Agreement in sleep estimation across modalities

To determine how well sleep measures agreed across the different modalities, we ran pairwise correlation analyses for each modality’s sleep estimates and the averaged estimates of the remaining two. There was good agreement across the three methods of sleep assessment (Fig. 2) with correlations highest for wearable and EMA modalities (Spearman’s rho = 0.89–0.92, p’s < 0.001), and slightly lower for Tappigraphy (Spearman’s rho = 0.82–0.83, p < 0.001). Scatter plots in Fig. 2 show that on most of the nights, observed bed and wake time estimates were concentrated around the line of identity (i.e., showing highly similar estimates between modalities).

Fig. 2: Agreement of sleep estimates between modalities.
figure 2

Density scatters plot of the bed (left panel) and wake time (right panel) estimates from each modality (x-axis) against estimates obtained from the average of the other two modalities (y-axis). Correlation coefficients are stated for each of the subplots (nights with all three modalities, n = 7581). The dashed line indicates the identity line where there is complete agreement between modalities.

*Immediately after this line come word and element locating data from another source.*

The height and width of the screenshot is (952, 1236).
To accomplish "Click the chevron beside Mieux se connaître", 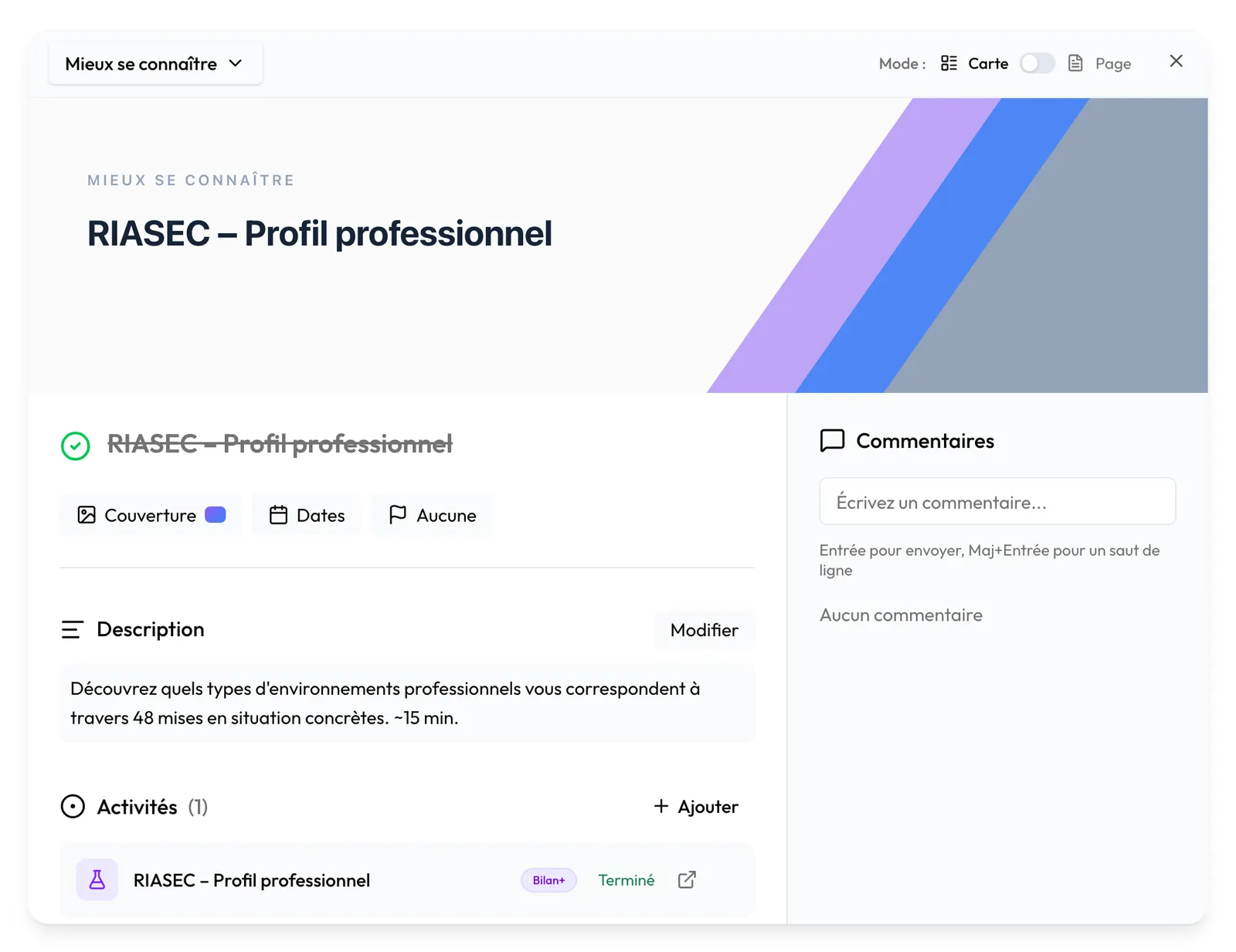I will pos(236,63).
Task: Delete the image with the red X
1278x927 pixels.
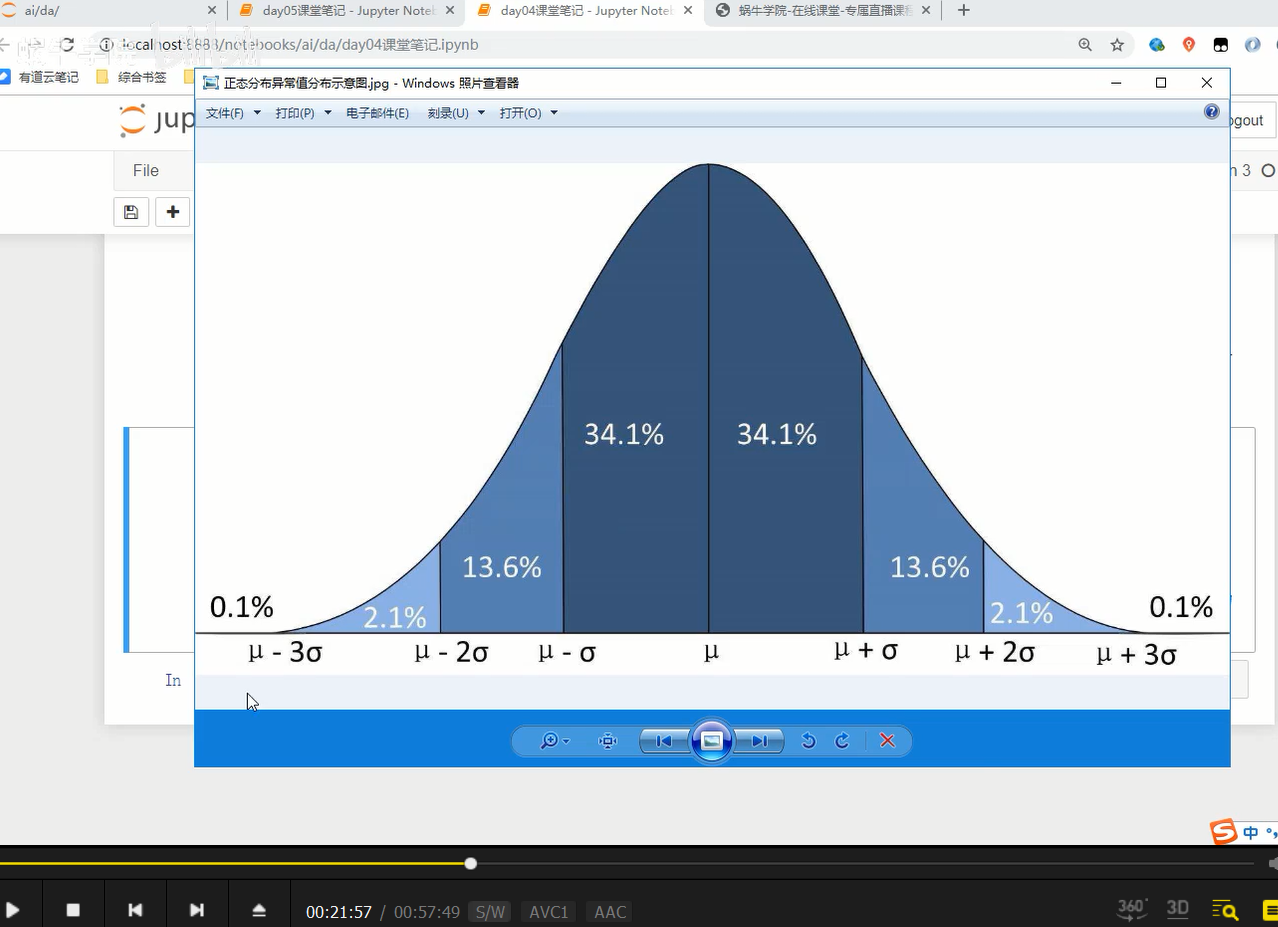Action: [x=886, y=740]
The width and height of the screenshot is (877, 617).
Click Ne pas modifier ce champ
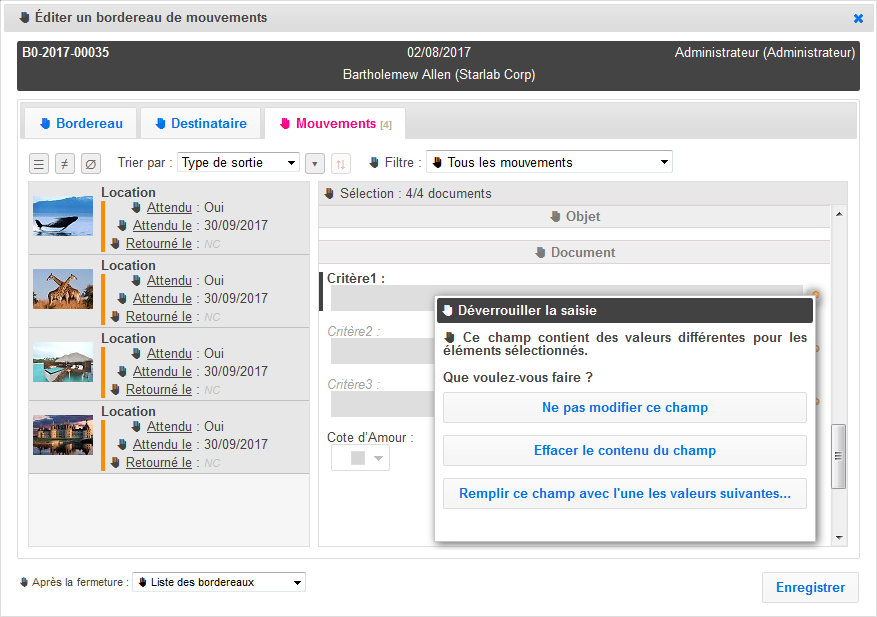(625, 407)
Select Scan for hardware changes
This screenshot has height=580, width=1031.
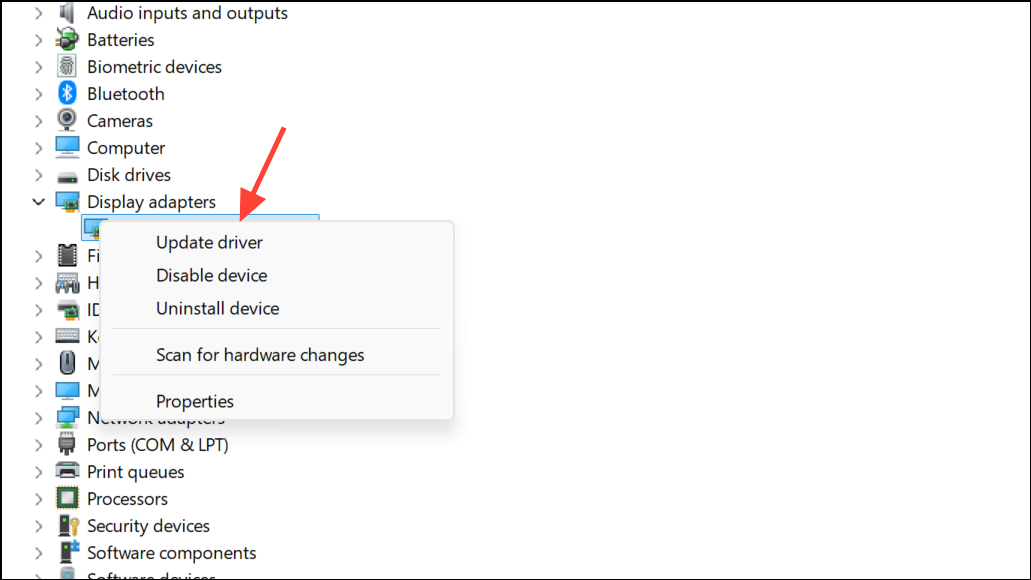(x=260, y=355)
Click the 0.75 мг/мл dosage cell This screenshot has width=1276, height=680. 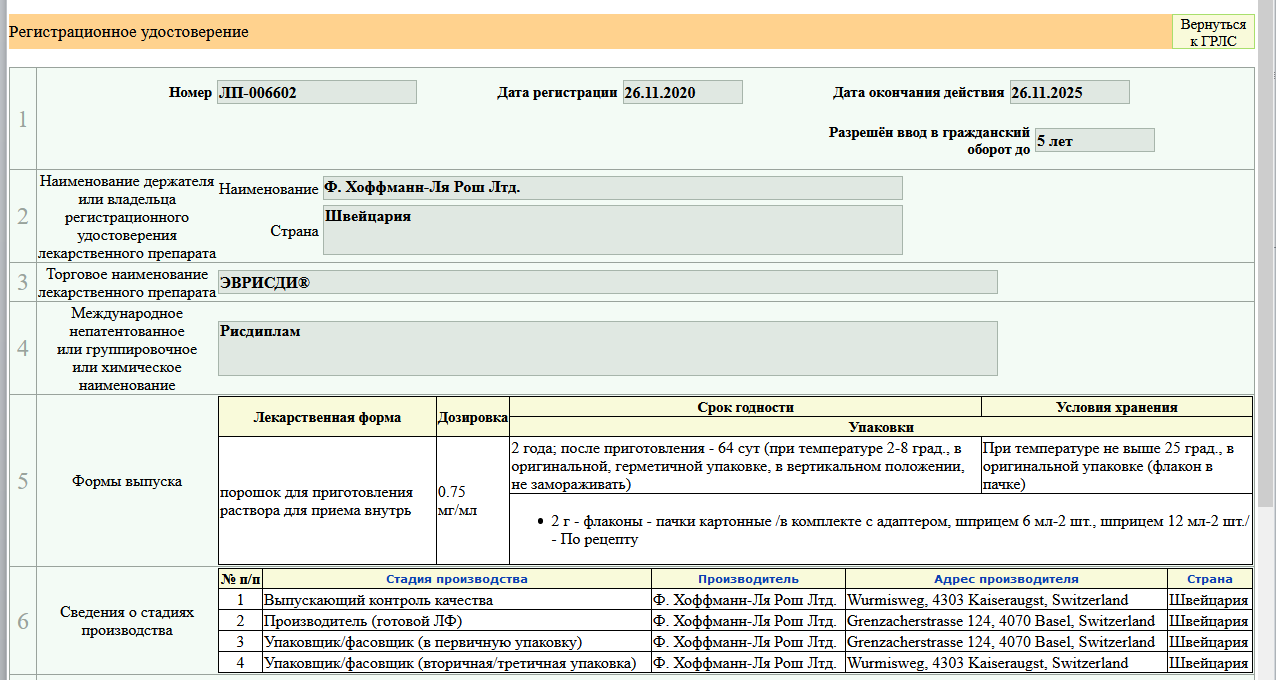point(472,501)
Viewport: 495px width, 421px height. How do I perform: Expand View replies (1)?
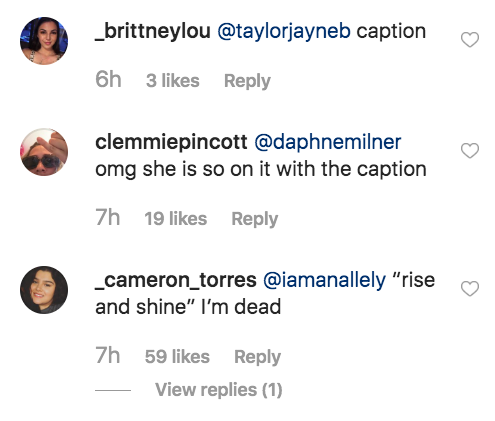click(x=219, y=390)
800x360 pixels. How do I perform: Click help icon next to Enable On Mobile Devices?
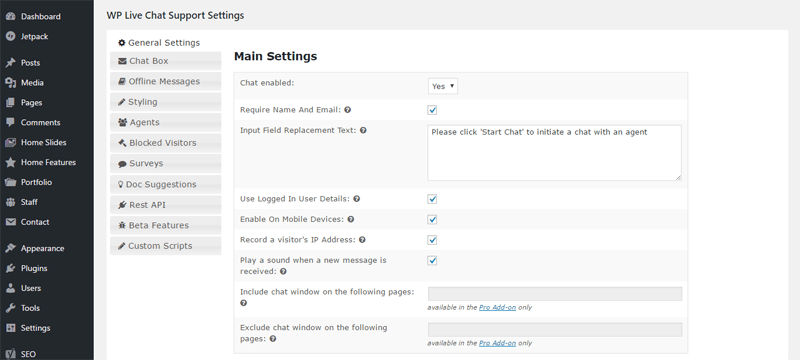point(351,219)
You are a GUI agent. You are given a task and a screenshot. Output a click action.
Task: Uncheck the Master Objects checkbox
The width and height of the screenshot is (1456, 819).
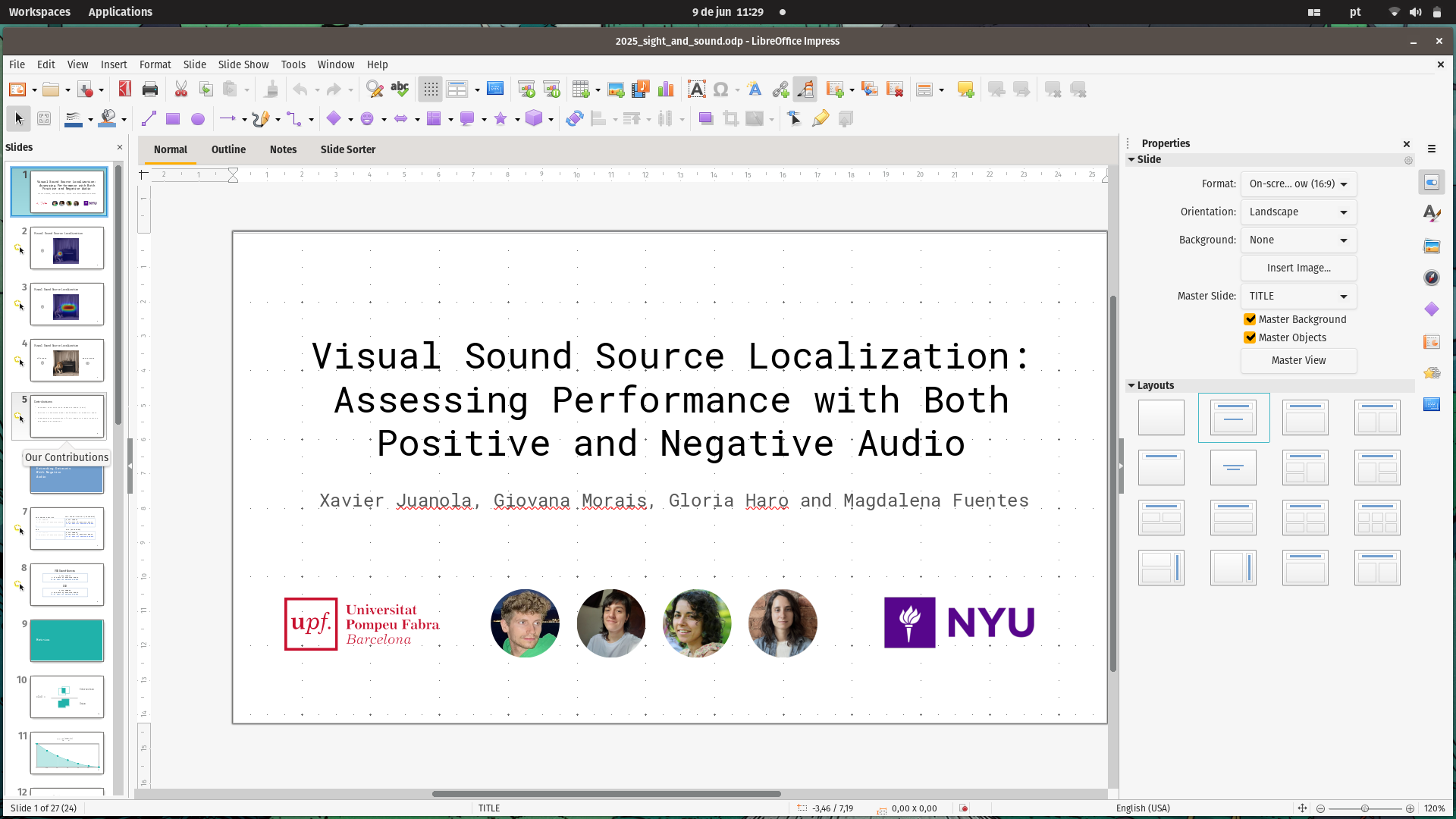[1250, 337]
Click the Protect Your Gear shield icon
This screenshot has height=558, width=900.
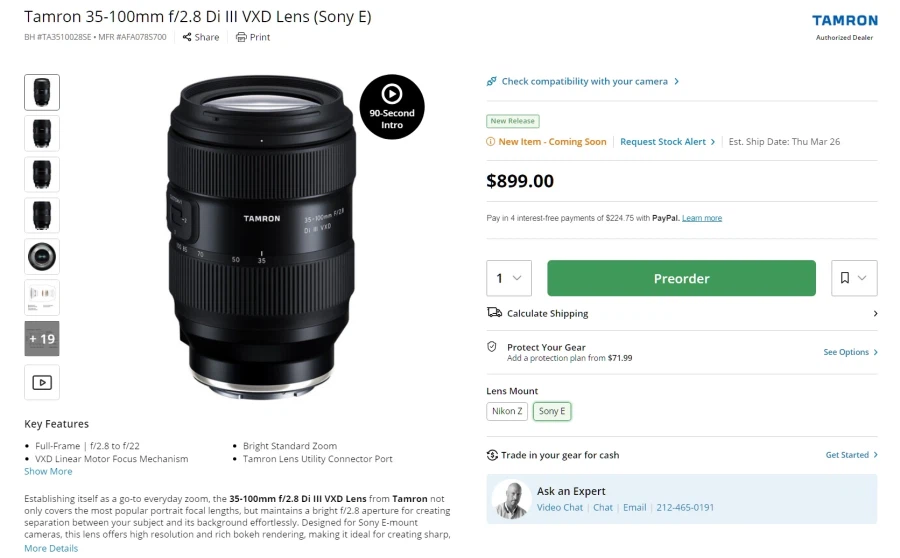tap(492, 347)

Inter-modality discrepancies

To examine whether there were systematic discrepancies between sleep estimation methods, sleep estimates from the Oura ring and Tappigraphy tracking app were referenced against EMA self-reported sleep times. This approach was taken as most epidemiological data on the association between sleep duration and health has been derived from self-reported sleep durations. Oura bedtime estimates were later by 3.5 min (z = 27.17, p < 0.001) and wake time estimates were later by 4.3 min (z = 44.43, p < 0.001) on the median. Tappigraphy showed a slightly earlier bedtime of 1.9 min (z = −12.41, p < 0.001) and a later wake time of 1.4 min (z = 8.57, p < 0.001) relative to self-reports. In sum, high agreement among modalities can be seen on a majority of the nights with average discrepancies being around 5 min (see Table 2).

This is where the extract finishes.